— begin Provided passage —

Lovejoy appeared to suffer from what is now called depression, as at one point he contemplated suicide as a young man.[5] He felt alone, as he was brought up in a simple atmosphere that stressed religion as the most important aspect of life. Outside his home, the world was more complex, and he felt alienated by the many who did not share his religious beliefs.[4]
In September 1826, Lovejoy graduated from Waterville College with first class honors[6] at the top of his class.[7] During the winter and spring, he taught at China Academy. Dissatisfied with daily teaching, Lovejoy thought about moving to the South or Western United States. His former teachers at Waterville College advised him that he would best serve God in the West.[8] Agreeing, Lovejoy in May 1827 moved to Boston to earn money for his journey, having settled on Illinois as his destination.[9] Unsuccessful at finding work, he started to Illinois by foot. He stopped in New York City in mid-June, to try to find work. He eventually landed a position with the Saturday Evening Gazette as a newspaper subscription peddler. For nearly five weeks, he walked up and down streets, knocking on peoples' doors and wheedling passersby, in hopes of getting them to subscribe to the newspaper.[10] Struggling with his finances, he wrote to Reverend Jeremiah Chaplin, the president of Waterville College, explaining his situation. Chaplin sent the money that his former student so needed.[10] Lovejoy promptly embarked on his journey to Illinois, reaching Hillsboro, Montgomery County in the fall of 1827. Lovejoy did not think he could do well in Illinois's scantly settled land, so he headed for St. Louis.[11]
There he quickly established himself as the editor of the anti-Jacksonian newspaper, the St. Louis Observer, and as the headmaster of a coeducational private school. In 1832, influenced by the Christian revivalist movement led by abolitionist David Nelson, he decided to become a preacher.[12] He returned East to study at the Princeton Theological Seminary, and upon completion, went to Philadelphia, where he became an ordained minister of the Presbyterian Church in April 1833. Upon returning to St. Louis, he set up a Presbyterian church and renewed his work as editor of the St. Louis Observer.
A major port in a slave state surrounded by free ones, St. Louis was a center of abolitionist and pro-slavery factions. From 1814-1860, more than three hundred freedom suits were filed by slaves to gain freedom, often based on their having lived in free territory with their masters. At the same time, it was an area where both free blacks and slaves worked in the city, especially on the waterfront and steamboats.
In 1835, Lovejoy married Celia Ann French, and they had two children together.
Tensions over slavery increased in St. Louis and three times, pro-slavery opponents destroyed Lovejoy's printing press to try to stop his publication. The last time was after he criticized Judge Luke E. Lawfull for his failure to indict individuals linked to a mob lynching of a free black man. The man had been taken from jail, where he was being held after killing two law officers during arrest.[13]
In 1836 Lovejoy moved with his family across the river to Alton, Illinois in 1836 and the next year founded the Alton Observer. While in a free state, Alton was also a center for slave catchers trying to capture escaped slaves and for pro-slavery forces. It had been largely settled by southerners.

— end Provided passage —

▸ Prompt 1
Return the Lovejoy passage from "Tensions over slavery" up to and including "settled by southerners.".
▸ Prompt 2
According to the Lovejoy passage, which college did Lovejoy graduate from in September 1826?
▸ Prompt 3
List every newspaper named in the Lovejoy passage.
The data that comes next is from a separate source.

— begin Dataset extract —

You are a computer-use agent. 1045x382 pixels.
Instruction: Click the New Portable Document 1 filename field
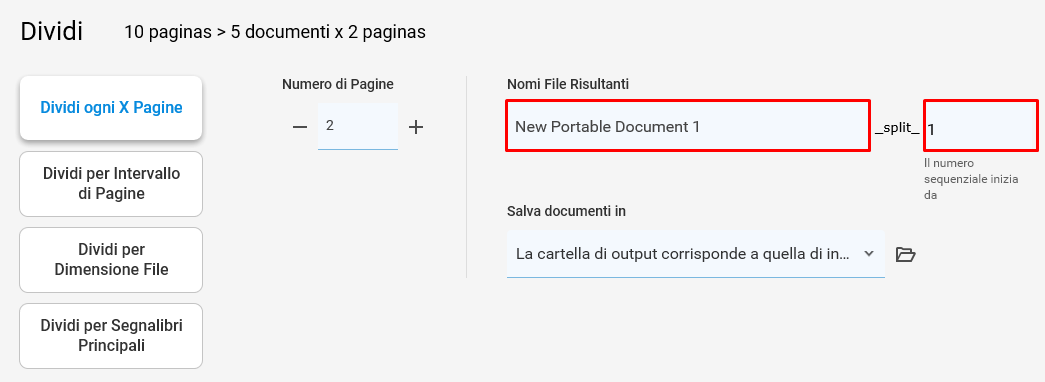(688, 126)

— end Dataset extract —

▸ Expected answer 1
Tensions over slavery increased in St. Louis and three times, pro-slavery opponents destroyed Lovejoy's printing press to try to stop his publication. The last time was after he criticized Judge Luke E. Lawfull for his failure to indict individuals linked to a mob lynching of a free black man. The man had been taken from jail, where he was being held after killing two law officers during arrest.[13]
In 1836 Lovejoy moved with his family across the river to Alton, Illinois in 1836 and the next year founded the Alton Observer. While in a free state, Alton was also a center for slave catchers trying to capture escaped slaves and for pro-slavery forces. It had been largely settled by southerners.

▸ Expected answer 2
Waterville College

▸ Expected answer 3
Saturday Evening Gazette
St. Louis Observer
Alton Observer